Stainless steel is invaluable when you want a corrosion-resistant metal. But it isn’t easy to find a metal that does that as well as having a really good surface hardness, great wear resistance, and high fatigue strength.
The thing is, most high temperature heat treatments can’t be used with stainless steels. Nitriding and nitrocarburising, for example, ruin the metal’s anti-corrosion properties. So is there a way to bring about effective lower-temperature surface hardening for stainless steel? The answer is yes.

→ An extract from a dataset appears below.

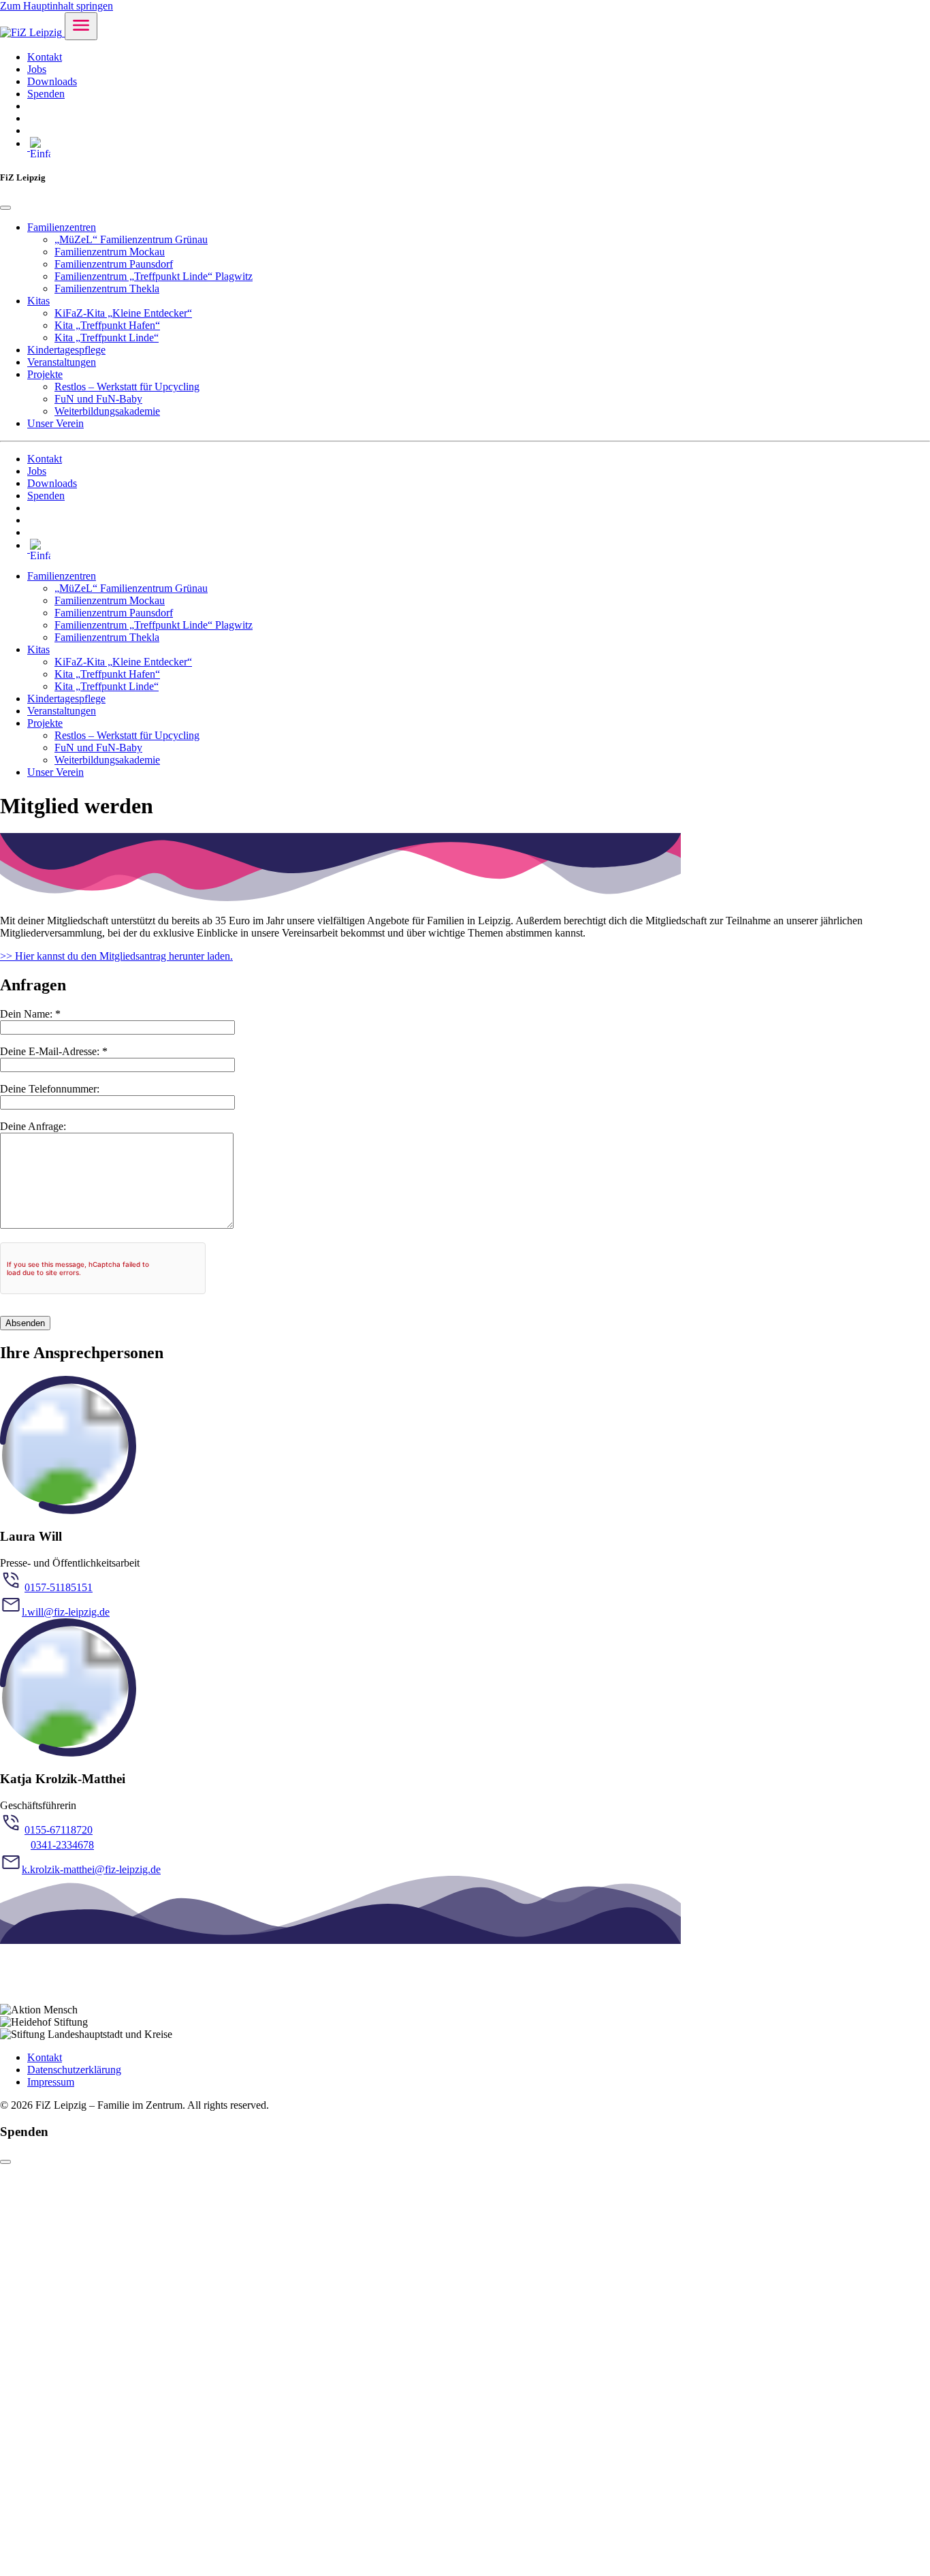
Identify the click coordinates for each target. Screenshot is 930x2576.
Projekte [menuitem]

An exciting EU-funded project called PLASSTEEL has invented an advanced process to harden the surface of stainless steel at low-temperatures. It works with all ferritic, martensitic, austenitic and duplex grades and the resulting anti-wear, anti-fatigue and anti-corrosion properties are so good they’re being called ‘unparalleled’.
It’s all thanks to IONITECH LTD, which has developed a plasma nitriding/nitrocarburising furnace that delivers really good temperature uniformity across the entire working area and also completely negates the notorious ‘hollow-cathode’ effect you get from traditional methods.

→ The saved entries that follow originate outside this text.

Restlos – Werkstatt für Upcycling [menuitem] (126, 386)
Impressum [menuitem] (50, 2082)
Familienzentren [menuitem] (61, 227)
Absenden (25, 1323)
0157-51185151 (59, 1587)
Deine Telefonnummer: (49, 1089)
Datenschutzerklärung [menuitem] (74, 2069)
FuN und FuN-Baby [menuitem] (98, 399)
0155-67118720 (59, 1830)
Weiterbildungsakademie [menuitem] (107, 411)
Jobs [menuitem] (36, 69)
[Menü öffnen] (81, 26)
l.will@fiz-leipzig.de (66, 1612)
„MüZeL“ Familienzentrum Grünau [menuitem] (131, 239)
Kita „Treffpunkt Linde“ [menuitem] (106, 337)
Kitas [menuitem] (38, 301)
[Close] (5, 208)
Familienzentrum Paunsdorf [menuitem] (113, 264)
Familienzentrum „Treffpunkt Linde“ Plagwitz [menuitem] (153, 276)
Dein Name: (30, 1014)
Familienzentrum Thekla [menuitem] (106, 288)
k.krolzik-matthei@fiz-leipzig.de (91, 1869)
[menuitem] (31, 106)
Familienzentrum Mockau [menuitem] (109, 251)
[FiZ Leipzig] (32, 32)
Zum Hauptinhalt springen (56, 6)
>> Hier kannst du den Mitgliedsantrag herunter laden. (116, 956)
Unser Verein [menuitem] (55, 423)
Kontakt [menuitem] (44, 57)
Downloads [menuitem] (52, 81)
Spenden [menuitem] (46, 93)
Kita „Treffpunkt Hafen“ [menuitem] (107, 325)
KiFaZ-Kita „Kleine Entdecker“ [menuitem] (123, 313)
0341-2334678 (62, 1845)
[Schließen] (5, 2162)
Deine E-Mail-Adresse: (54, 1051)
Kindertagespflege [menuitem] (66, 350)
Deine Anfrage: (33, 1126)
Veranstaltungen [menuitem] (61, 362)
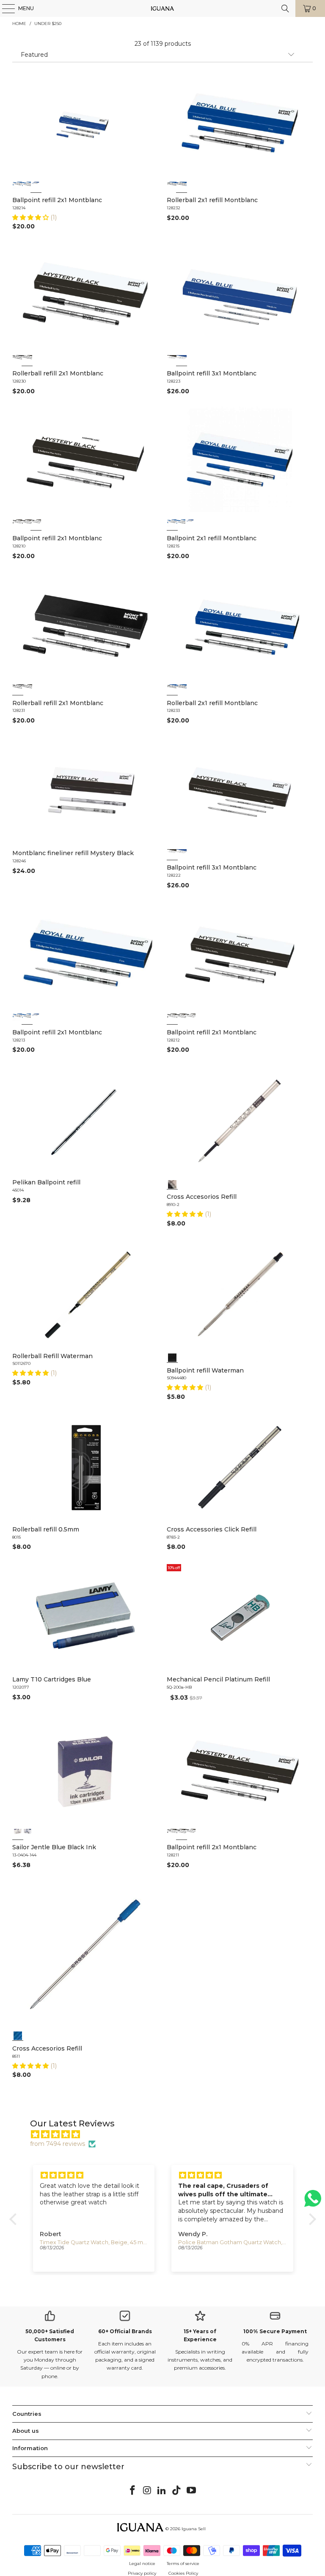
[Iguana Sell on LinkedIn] (162, 2490)
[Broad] (18, 186)
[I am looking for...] (285, 8)
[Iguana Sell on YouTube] (191, 2490)
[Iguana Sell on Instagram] (147, 2490)
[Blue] (181, 360)
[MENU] (4, 8)
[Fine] (27, 186)
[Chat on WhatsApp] (312, 2202)
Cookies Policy (183, 2573)
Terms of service (183, 2563)
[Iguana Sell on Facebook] (133, 2490)
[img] (167, 2134)
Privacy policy (142, 2573)
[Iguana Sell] (162, 8)
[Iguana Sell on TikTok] (177, 2490)
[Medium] (36, 186)
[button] (31, 217)
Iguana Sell (194, 2529)
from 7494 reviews (57, 2144)
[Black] (172, 360)
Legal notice (142, 2563)
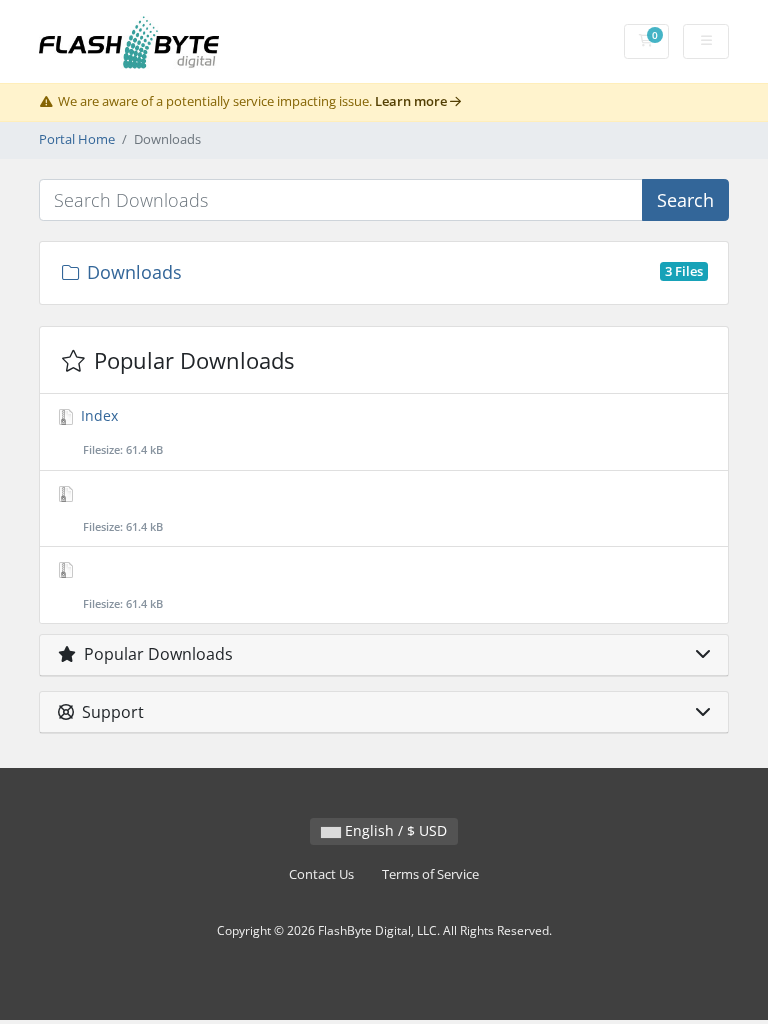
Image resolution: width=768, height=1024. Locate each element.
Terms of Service (430, 874)
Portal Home (77, 139)
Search (685, 200)
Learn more (412, 101)
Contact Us (321, 874)
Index (120, 432)
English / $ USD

The plasma technology used works fine at temperatures below 500°C and enriches the surface of the metal with nitrogen and carbon. This protective later can be made as deep as necessary for the project in question. While most surface-hardening methods damage the corrosion resistance of stainless steel, the new process circumvents the problem as well as providing precise control over the steel’s ultimate properties. Experiments have increased the surface hardness of stainless steel parts by 400%, and have also improved the metal’s adhesive and abrasive wear as well as its tribological properties, its response to friction, lubrication and wear. And that’s another revolutionary step for our sector.
Is this the world’s most expensive bar?
As brass sheet suppliers we find it fascinating to see what people do with the brass sheets we sell. If you ever found yourself wondering what people make with it, ‘create incredibly expensive architectural art’ is now one of the answers. Do you have a spare USD$800,000 to USD$1,200,000? Then go grab yourself what is surely one of the most expensive bars on earth for your home.
On 24th May Sothebys New York is showcasing a piece of work by François-Xavier Lalanne called ‘Sauterelle’, ‘grasshopper’ in French. It’s one of a pair of grasshopper-shaped bars made by the artist in 1970, a couple of enormous porcelain, polished brass and steel beasts that beautifully showcase the influence of Surrealism, Art Nouveau and Modernism.
There are clever brass compartments inside the insect’s head and body, where you store your booze, and the wings tilt elegantly to create the bar’s counters. On the left wing, you’ll find the signature of the artist.
The second grasshopper bar belongs to Queen Elizabeth, a gift from the French President Georges Pompidou during her State visit to France in 1972. If you buy it, you owe us a pint for bringing it to your attention!